An experimental investigation of residual stress and strain in rapidly cured fibre reinforced composites

Carbon fibre reinforced composites are becoming increasingly prevalent in the aerospace and automotive industries for use in structural, and safety critical, applications due to their high specific strength and stiffness. However, residual stress is present in all fibre reinforced composites to some degree, caused by their inherent anisotropy and differential material properties between fibres and reinforcing matrix. Residual stress can cause premature failure in structures and must therefore be understood and accounted for, particularly in safety critical applications. In recent years, rapidly curing resins have been developed to reduce the processing time required to cure parts. However, the effect of shorter processing times on residual stress formation is still not well understood. Therefore, this thesis aims to investigate how rapidly curing a composite alters the residual stress and strain state of that composite and how this affects its mechanical performance. Fibre Bragg gratings were embedded into laminates during cure to offer a novel insight into the mechanisms causing residual strain in rapidly cured composites.

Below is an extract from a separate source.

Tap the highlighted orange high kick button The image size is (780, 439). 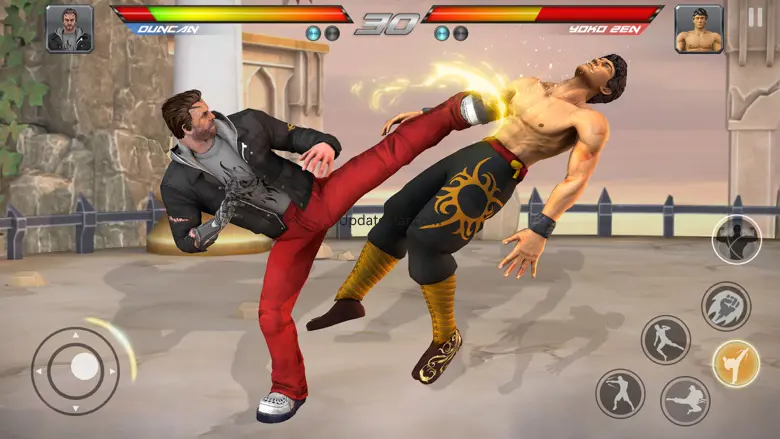[x=735, y=364]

To ensure that there was sufficient bonding, and therefore strain transfer, between the embedded optical fibres and resin matrix, an investigation of the interface between the two was conducted. Single fibre fragmentation was used to quantify the strength of the interface. A novel sample preparation methodology was developed to allow for rapidly cured samples to be manufactured. A novel fragmentation length measuring technique was also developed to allow for instantaneous measurements of fragmentation length to be made. While it was possible to use this fibre fragmentation analysis technique with a slow curing resin system it was found that it was not possible with the rapid curing system as residual stress was too high and samples failed before meaningful measurements could be made. However, scanning electron microscopy and micro x-ray computed tomography were used to qualitatively evaluate the interface and it was determined that there was sufficiently good bonding between the embedded fibre and resin matrix in rapidly cured laminates.

Fibre Bragg gratings were embedded in laminates of varying thickness and cure temperatures to determine the effect of these parameters on the formation of residual strain during cure. It was found that the final residual strain of all samples was similar, but the route taken varied significantly. Samples cured at high (low) temperatures developed much of their strain at the end (beginning) of the cure which meant the final residual stress was thought to be higher (lower). A numerical analysis was then conducted to determine the residual stress state of the laminates cured with embedded sensors and the residual strain data captured with embedded FBGs was used to validate the model. A mechanical analysis of the transverse bending strength of variously cured laminates was conducted to further validate the numerical model and to experimentally link residual strain data to mechanical strength and by extension residual stress. It was found that it was not possible to accurately determine the effect of laminate thickness on bending strength due to their higher void content. Samples cured at a higher temperature had a higher bending strength which is indicative of a lower tensile residual stress. This was due to those samples only vitrifying upon cooling which allowed for a significant amount of residual stress to be relaxed during cure. Therefore, there is no clear trend between cure temperature and residual stress. However, it is hypothesised that higher curing temperatures will lead to higher levels of tensile residual stress if laminates are cured well below the T¬g of the cured laminate and not allowed to relax excessively.

This work has shown the applicability of using fibre Bragg gratings in measuring residual strain during the rapid curing of fibre reinforced composites. They offer a novel insight into the formation of residual strain during cure of these resin systems and are also a powerful validation tool for numerical work. The innovative tools developed in this work show great potential for furthering the adoption of rapidly cured composites for structural applications.